The woman, who asked not to be identified for safety reasons, said her son was supposed to be taking the MCAP state assessment on Tuesday when he was allegedly attacked in a hallway. Video of the incident, which has circulated on social media, appears to show the boy being knocked to the ground and later stomped on the head by another student after briefly being restrained by a staff member.
"I just want to go through the video and help my child," the mother said. "It's a bunch of adults just standing there. It makes me angry because of the amount of people who were standing around with no compassion."
She said she learned of the incident not from school officials but from her seventh-grade daughter, who also attends Stricker Middle. The daughter called her crying, she said.
"My stepdaughter calls me, I hear crying in the background," she recalled. "They said, 'He's on the floor and they couldn't get to him."
Denied entry into school
The mother said she rushed to the school, which is located less than a mile from her home, but was denied entry. She said a school resource officer confronted her outside.
"She threatened to kick me off the property," the mother said. "She started a countdown telling me to get off the property, and I said, 'I'm not going anywhere. My children are in the school — I need to know what's going on with my son."

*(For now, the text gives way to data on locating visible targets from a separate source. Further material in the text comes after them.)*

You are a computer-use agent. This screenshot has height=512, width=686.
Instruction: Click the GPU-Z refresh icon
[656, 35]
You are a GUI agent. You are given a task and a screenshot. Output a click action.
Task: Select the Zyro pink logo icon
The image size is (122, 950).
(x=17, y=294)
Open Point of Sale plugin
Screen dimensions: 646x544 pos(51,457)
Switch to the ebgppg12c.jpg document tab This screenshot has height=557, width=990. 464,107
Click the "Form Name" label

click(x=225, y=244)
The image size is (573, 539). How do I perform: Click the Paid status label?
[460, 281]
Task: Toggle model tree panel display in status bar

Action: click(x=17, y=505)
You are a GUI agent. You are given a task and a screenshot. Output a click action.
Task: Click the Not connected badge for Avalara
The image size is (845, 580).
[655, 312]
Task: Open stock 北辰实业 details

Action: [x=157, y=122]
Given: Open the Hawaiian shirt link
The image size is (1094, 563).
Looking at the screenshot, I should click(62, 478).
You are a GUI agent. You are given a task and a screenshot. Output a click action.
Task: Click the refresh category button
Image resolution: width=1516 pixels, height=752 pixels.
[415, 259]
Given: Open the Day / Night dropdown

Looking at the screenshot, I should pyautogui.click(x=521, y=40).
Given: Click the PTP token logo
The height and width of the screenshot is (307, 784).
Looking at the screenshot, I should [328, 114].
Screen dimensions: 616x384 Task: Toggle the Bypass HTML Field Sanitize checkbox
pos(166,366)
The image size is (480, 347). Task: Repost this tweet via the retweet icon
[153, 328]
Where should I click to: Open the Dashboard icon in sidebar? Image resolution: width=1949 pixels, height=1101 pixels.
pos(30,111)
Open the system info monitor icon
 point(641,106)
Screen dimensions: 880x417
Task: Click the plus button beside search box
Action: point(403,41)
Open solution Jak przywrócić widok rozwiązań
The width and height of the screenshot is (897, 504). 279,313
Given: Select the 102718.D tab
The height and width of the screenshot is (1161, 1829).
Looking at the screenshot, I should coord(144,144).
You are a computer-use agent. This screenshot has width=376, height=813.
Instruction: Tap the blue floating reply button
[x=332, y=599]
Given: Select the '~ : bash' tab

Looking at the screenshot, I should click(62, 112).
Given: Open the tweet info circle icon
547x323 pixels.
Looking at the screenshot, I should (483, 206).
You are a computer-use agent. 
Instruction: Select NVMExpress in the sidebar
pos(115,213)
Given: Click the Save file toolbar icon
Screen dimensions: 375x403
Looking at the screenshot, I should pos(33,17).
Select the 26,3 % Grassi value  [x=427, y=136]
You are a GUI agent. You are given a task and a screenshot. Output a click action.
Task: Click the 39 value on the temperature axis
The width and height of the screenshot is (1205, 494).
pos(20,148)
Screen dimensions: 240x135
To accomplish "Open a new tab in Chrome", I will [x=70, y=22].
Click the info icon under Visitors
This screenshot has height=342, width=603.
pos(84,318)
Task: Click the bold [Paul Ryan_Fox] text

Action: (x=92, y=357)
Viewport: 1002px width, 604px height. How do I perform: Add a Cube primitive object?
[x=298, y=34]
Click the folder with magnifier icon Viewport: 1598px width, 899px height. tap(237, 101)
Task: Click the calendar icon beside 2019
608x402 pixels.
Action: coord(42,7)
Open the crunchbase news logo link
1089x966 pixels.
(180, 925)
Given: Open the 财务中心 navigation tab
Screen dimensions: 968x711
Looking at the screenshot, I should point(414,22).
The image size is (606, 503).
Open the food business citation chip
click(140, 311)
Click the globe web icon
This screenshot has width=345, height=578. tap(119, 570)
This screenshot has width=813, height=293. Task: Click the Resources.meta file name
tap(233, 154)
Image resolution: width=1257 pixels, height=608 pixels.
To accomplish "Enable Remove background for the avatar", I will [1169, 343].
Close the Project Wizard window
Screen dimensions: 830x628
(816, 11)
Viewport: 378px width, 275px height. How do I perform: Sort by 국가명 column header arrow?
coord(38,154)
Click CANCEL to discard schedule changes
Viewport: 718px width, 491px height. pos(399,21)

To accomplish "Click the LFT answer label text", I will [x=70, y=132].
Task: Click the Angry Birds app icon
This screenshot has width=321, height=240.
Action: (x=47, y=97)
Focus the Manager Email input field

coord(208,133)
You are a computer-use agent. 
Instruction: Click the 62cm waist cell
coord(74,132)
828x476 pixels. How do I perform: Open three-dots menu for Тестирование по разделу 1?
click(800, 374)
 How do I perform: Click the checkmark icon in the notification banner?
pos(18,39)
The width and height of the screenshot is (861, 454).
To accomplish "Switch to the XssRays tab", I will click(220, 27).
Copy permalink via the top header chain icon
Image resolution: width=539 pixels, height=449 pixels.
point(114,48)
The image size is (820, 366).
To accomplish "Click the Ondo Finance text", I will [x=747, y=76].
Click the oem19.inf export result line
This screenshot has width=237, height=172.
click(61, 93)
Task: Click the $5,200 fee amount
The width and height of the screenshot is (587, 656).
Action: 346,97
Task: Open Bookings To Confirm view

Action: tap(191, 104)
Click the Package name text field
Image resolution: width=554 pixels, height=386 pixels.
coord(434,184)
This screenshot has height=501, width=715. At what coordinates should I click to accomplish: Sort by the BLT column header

The mother said she took her son to Johns Hopkins Hospital, where he was diagnosed with a concussion. She claims that the school nurse and staff failed to call 911 after the assault.
Baltimore County Public Schools issued a statement in response to the incident:
"Any student that engages in disruptive and dangerous behavior — such as fighting or assaulting another student — would receive serious consequences aligned with the BCPS Student Handbook and Board policy. That behavior would not be tolerated at any BCPS school."
The mother said her son will not return to Stricker Middle School and that she has retained legal counsel.